Data: 2001-07-04 13:35:33
Temat: Re: Rozwoj - tak, ale ... ? ;)
Od: "cbnet" <c...@w...pl=NOSPAM=>
Pokaż wszystkie nagłówki
Duch:
> Ale raczej chodzi mi o wyczuwanie klimatow, tego co sie dzieje
Klimatow, czy bicie na trwoge?
Mozesz bic na trwoge, ale efekt jest taki ze sluchaja tylko
tacy co nie maja tego z tylu, czyli nie tacy o ktorych Ci chodzi.

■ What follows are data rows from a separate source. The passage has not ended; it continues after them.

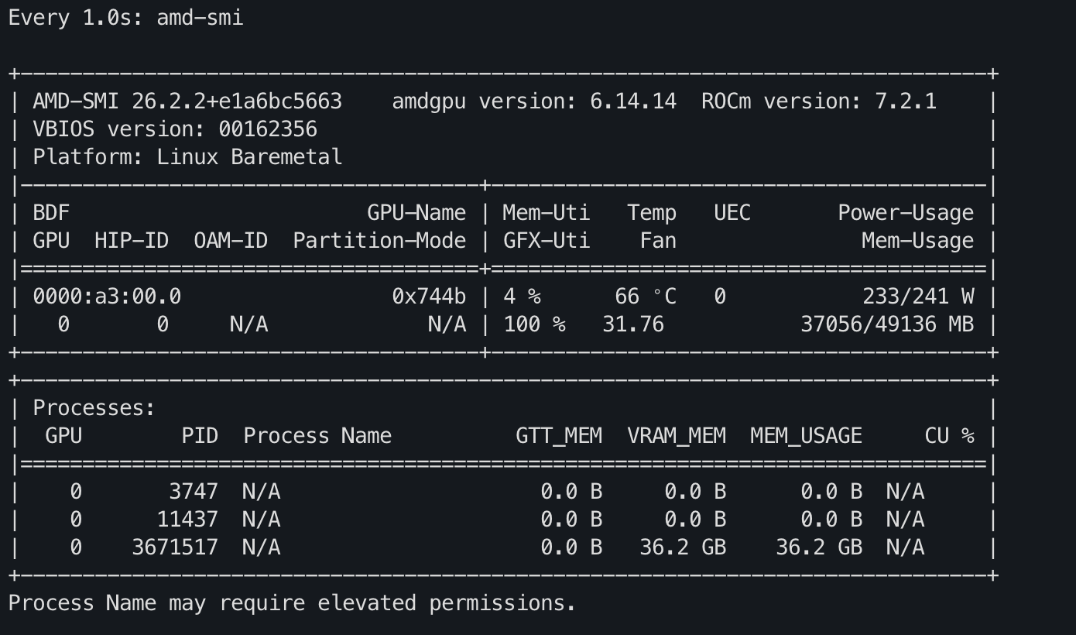Click the GPU-Name column header
This screenshot has height=635, width=1076.
click(416, 213)
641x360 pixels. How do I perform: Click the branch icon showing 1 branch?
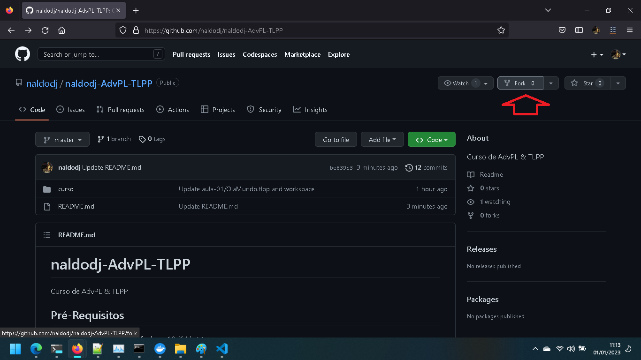100,139
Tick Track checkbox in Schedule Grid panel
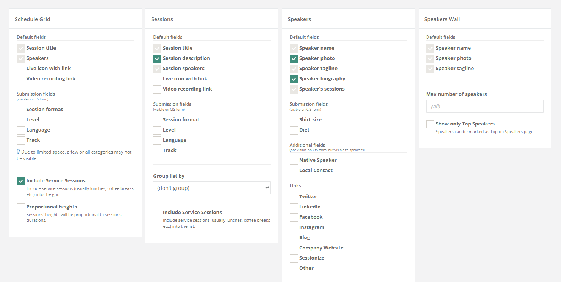Screen dimensions: 561x282 pyautogui.click(x=21, y=140)
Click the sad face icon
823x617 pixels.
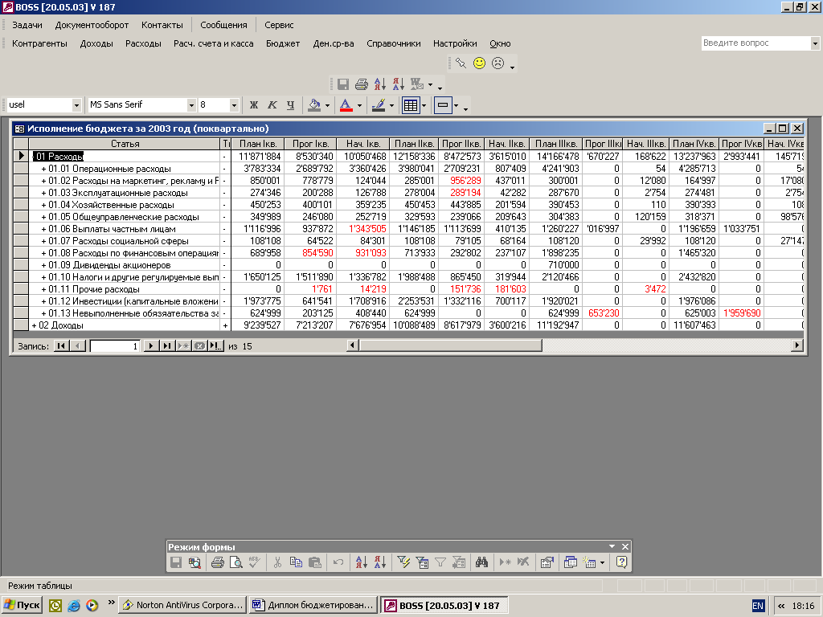[x=497, y=63]
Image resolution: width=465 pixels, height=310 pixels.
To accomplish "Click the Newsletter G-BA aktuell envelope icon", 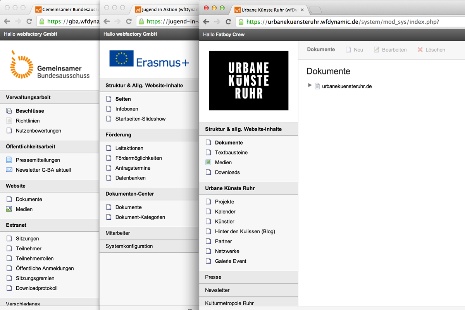I will 9,170.
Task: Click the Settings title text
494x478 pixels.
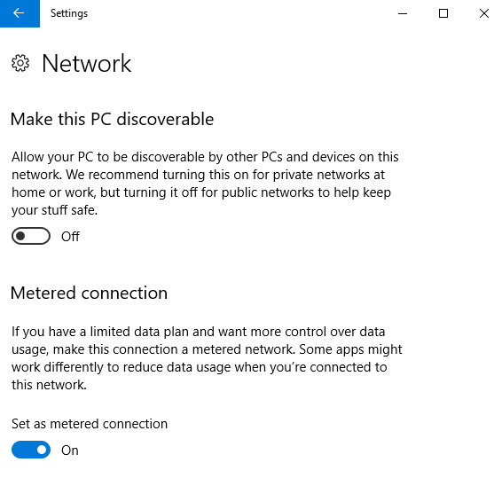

A jak sie nasluchaja, to moga Ci uwierzyc i wyciagnac
'uogolnione wnioski'. Sluszne? - to chyba oczywiste.
> a potem dziwia sie ze "tak boli".
Ale gorzej jest gdy ktos robi wszystko jakby 'OK', a bol tez
sie pojawia tak jakby nie robili 'OK'. I co wowczas? Czy 'OK'
jest naprawde OK.
> A jaki odniesie to skutek? Niewazne, tylko
> zeby ktos nie plakal, ze nie wiedzial... :-)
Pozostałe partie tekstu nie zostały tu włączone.